The tension between supporting the war and legitimately criticizing failed military policies was thrust into the spotlight in October 2006, when one of the most influential milbloggers, Michael Yon — a private citizen who writes at http://www.MichaelYon-online.com, as well as for a few conservative magazines, and has embedded in Iraq and Afghanistan repeatedly over the last several years — attacked the military’s embedding practices.

In July 2006, Lt. Col. Barry Johnson, director of the Combined Press Information Center (CPIC) in Baghdad, which processes and approves all embedded reporters in Iraq, denied Yon’s most recent attempt to embed in Iraq, writing that “I do not recognize your Web site as a media organization that we will use as a source to credential journalists covering MNF-I operations.”
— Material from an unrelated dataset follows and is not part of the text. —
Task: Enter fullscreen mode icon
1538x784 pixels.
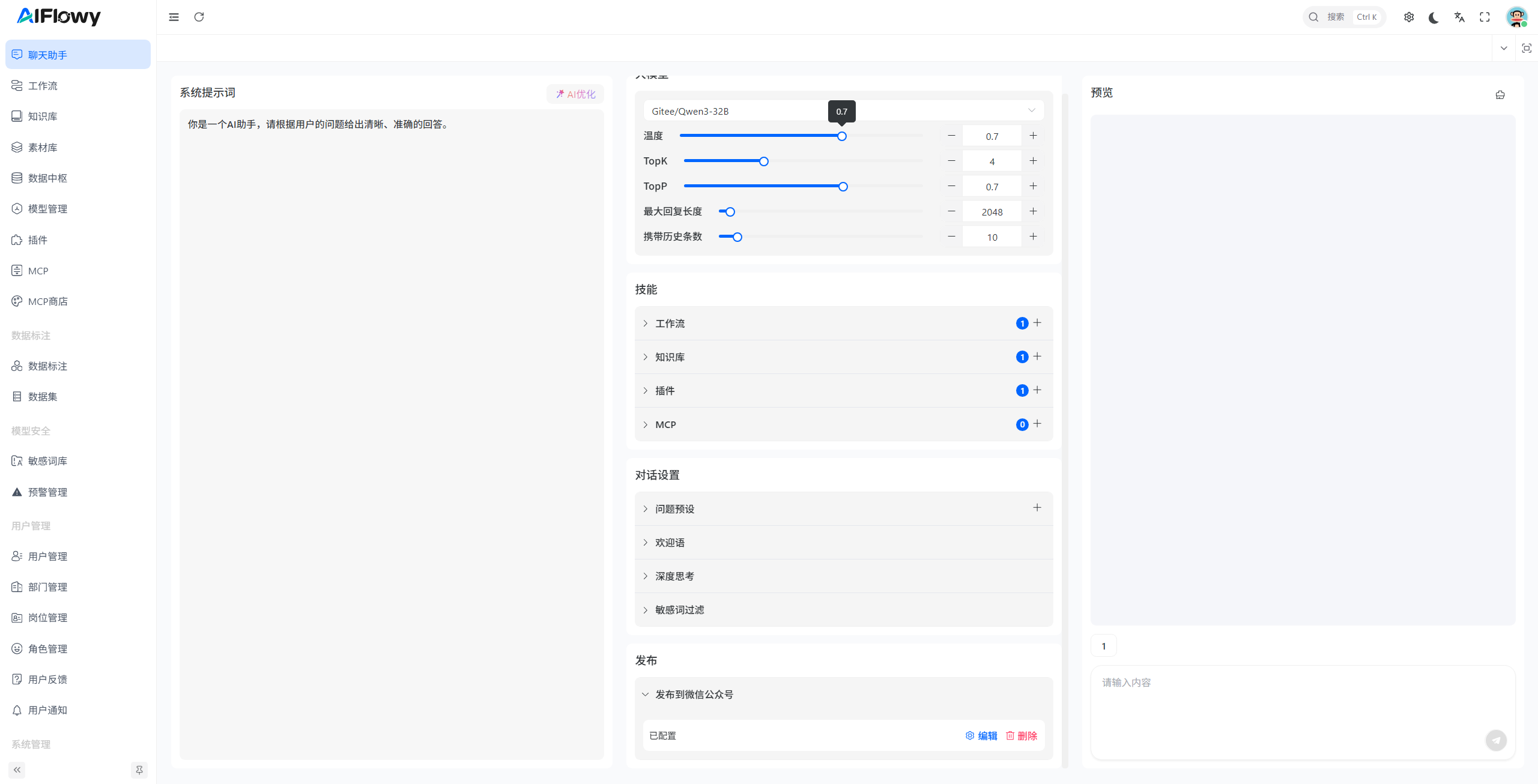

Writing in the Weekly Standard, Yon decried the increasingly complicated hoops the military has made reporters, and especially bloggers, jump through when trying to embed. Yon wrote that “the bungling gatekeepers at the Combined Press Information Center (CPIC) reciprocate with ridiculous and costly obstacles that deter embedded media covering our forces, ultimately causing harm to only one side: ours.”

Since the incident, Johnson completed his tour and was replaced by Lt. Col. Christopher C. Garver as head of CPIC. In an interview conducted with Garver late last year — after Yon was eventually allowed to embed — he denied that the military was giving bloggers a hard time, and said that he was trying to iron out the flaws in the program. “The unit schedule is really the big driver” in granting embeds, he said. “We’re changing out the division in Baghdad, and everyone wants to go to Baghdad, but right now I can send you out West, up North, down South, but since the change right now, we can’t send embeds.”
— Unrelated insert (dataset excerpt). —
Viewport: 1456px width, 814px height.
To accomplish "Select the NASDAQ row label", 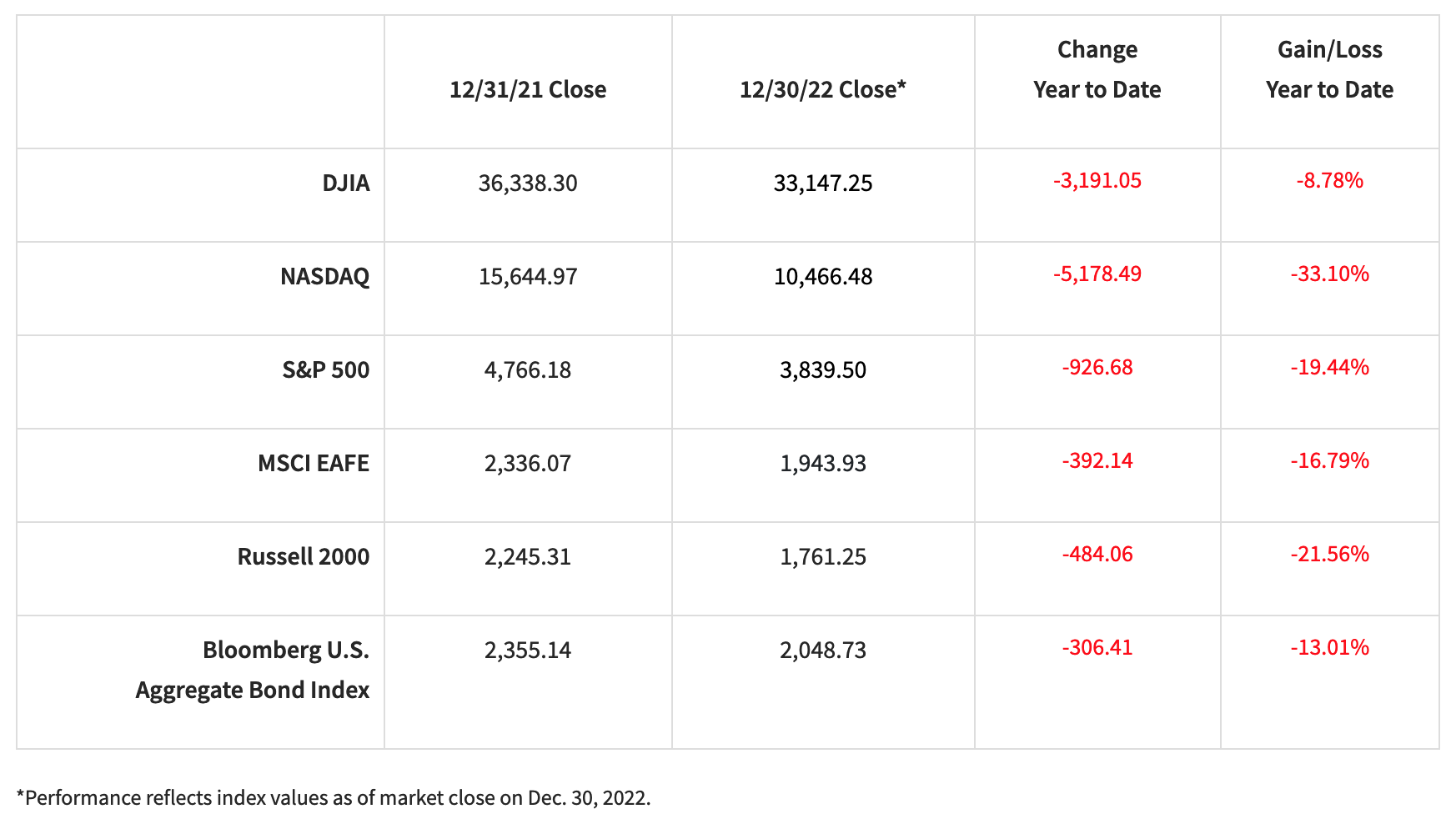I will pyautogui.click(x=324, y=276).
On the blogger issue, he said that “I’m not blocking someone because they’re a blogger,” but that when dealing with bloggers, the military is “going to evaluate ‘what is this person’s reach? Where do they stand in the blogosphere?’” He added that his office is “trying to make sure that we’re getting to the maximum number of American people when we are taking somebody in, and what kind of effect they’re having in the blogosphere. Am I saying I won’t prevent a blogger from coming out? I’m not saying that because I may. But will I summarily say ‘No blogger can come out?’ No, I’m not going to do that, either. We’re trying to open it up, we’re trying to allow access, and we’re trying to get the biggest bang for the buck that we can with that access.”
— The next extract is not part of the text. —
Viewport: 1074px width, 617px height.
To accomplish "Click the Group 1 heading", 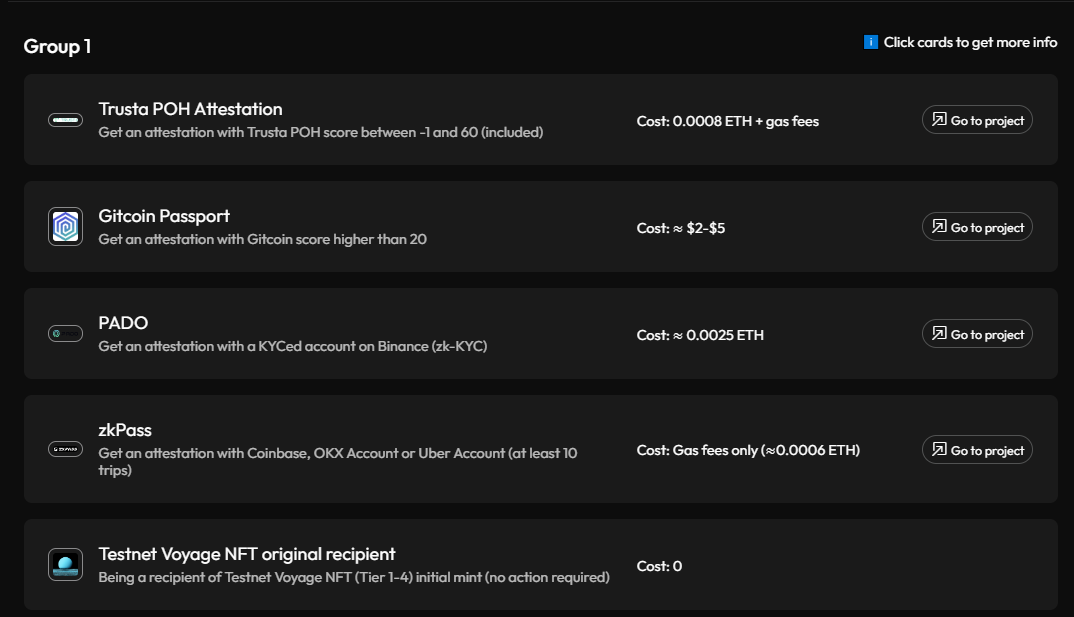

In other words, the milblogging universe, as egalitarian as any other blogging entity out there, is beginning to separate itself just like any other media entity — between the big boys and the small timers. But one thing will remain the same: the public’s thirst for real-time reporting from the middle of the action, which is something milbloggers (at least those embedded with the troops) and active duty soldiers can do better than many newspapers, magazines and television news shows — if only because milbloggers are unencumbered by the time and staffing constraints imposed by the traditional media.

This isn’t to say that blogs, or milblogs, are the answer to all that ails the coverage of the wars in Iraq and Afghanistan. Far from it. Too often their politics — meaning their visceral hatred of war opponents, the media and liberals in general — weigh down their ability to tell a story and color the writing enough to turn many people off. And that’s a shame, because those bloggers who do get to embed in combat zones offer a critical grounds-eye perspective of the daily lives of our soldiers that goes woefully unreported in much of the mainstream media.